= Lord's Resistance Army insurgency (1994–2002) =

Insurgency in northern Uganda

LRA

The start of the period 1994 to 2002 of the Lord's Resistance Army insurgency in northern Uganda saw the conflict intensifying due to Sudanese support to the rebels. There was a peak of bloodshed in the mid-1990s and then a gradual subsiding of the conflict. Violence was renewed beginning with the offensive by the Uganda People's Defence Force in 2002.

For a seven-year period beginning in 1987, the Lord's Resistance Army was a minor rebel group along the periphery of Uganda. However, two weeks after Museveni delivered his ultimatum of 6 February 1994, LRA fighters were reported to have crossed the northern border and established bases in southern Sudan with the approval of the Khartoum government.

The end of the Bigombe peace initiatives marks a fundamental shift in the character of the Lord's Resistance Army, which is estimated to have consisted of 3,000 to 4,000 combatants at this time. This is the turning point at which the LRA becomes essentially the organization that operates today.

==Sudanese support expands the scale of the conflict==
Sudanese aid was a response to Ugandan support for the rebel Sudan People's Liberation Army (SPLA) fighting in the civil war in the south of the country. Prior to this support, the LRA could be treated as a minor irritant in the outskirts of the country; now it also had to be considered a proxy force of the Khartoum government. Sudanese support allowed the LRA to increase the intensity of its operations beyond the level at which it was previously capable.

Not only was a safe haven granted from which the LRA could launch attacks into Uganda, but Sudan also gave a large amount of arms, ammunition, land mines and other supplies. In return, the LRA was expected to deny territory to the SPLA and periodically participate in joint operations with the Sudanese army. The increased intensity of attacks through proxy forces led Uganda and Sudan to the brink of open hostilities in 1995.

==Acholi civilians as targets==

Drawing by a Ugandan child from memory. Translated caption states, "Rebels are heading towards Sudan led by Otii Lagony and Lagira. Many people were captured and when one failed to walk was killed."

There was also a marked change in how the LRA perceived the conflict. Having become convinced that the Acholi were now collaborating with the Museveni government, Kony began to target the civilians using his increased military strength. Mutilations such as those carried out in the wake of the Arrow Group strategy became commonplace, and 1994 saw the first mass forced abduction of children and young people. Other militant groups, such as the West Nile Bank Front, adopted the LRA tactics of abductions and raids. The strategy of forced recruitment was prompted by the lack of new volunteers to continue the conflict, and the fact that the young could be indoctrinated to support the LRA much more easily than adults.

COLLECTED MATERIAL
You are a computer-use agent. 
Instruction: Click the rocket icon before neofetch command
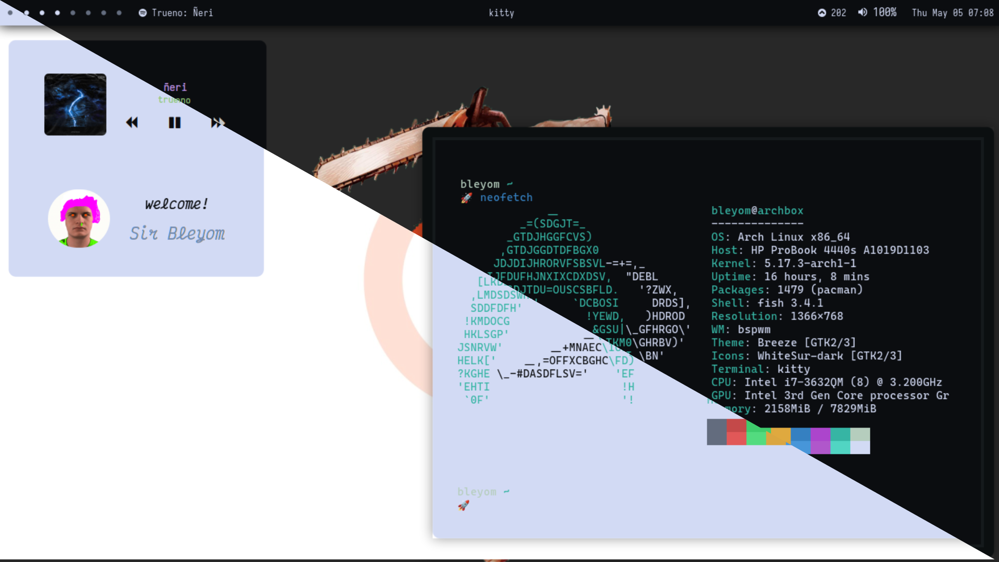point(466,198)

TASK DETAILS
Resume the article on the Lord's Resistance Army insurgency from its last sentence and carry it forward.

THE REPLY
Furthermore, the LRA no longer had to spend much of its energies in the search for basic supplies now that they were supported by Sudan. The moral rationale was that since the Acholi adults had proven themselves untrustworthy, the LRA must cleanse the land of them and create a new society with the children. This philosophical approach, similar to that taken by the Khmer Rouge of Cambodia, has been referred to as "auto-genocide."

The attacks on civilians have at least three strategic objectives. First, to deny the government information about its movements by forcing the rural population to flee. Second, to gather resources from the looted villages. Third and most bizarrely, to show the populace that the government is unable or unwilling to provide protection, and thus encourage people to support to the LRA. While the lack of security has certainly embittered many Acholi, this has not translated into support for the LRA forces that are attacking them.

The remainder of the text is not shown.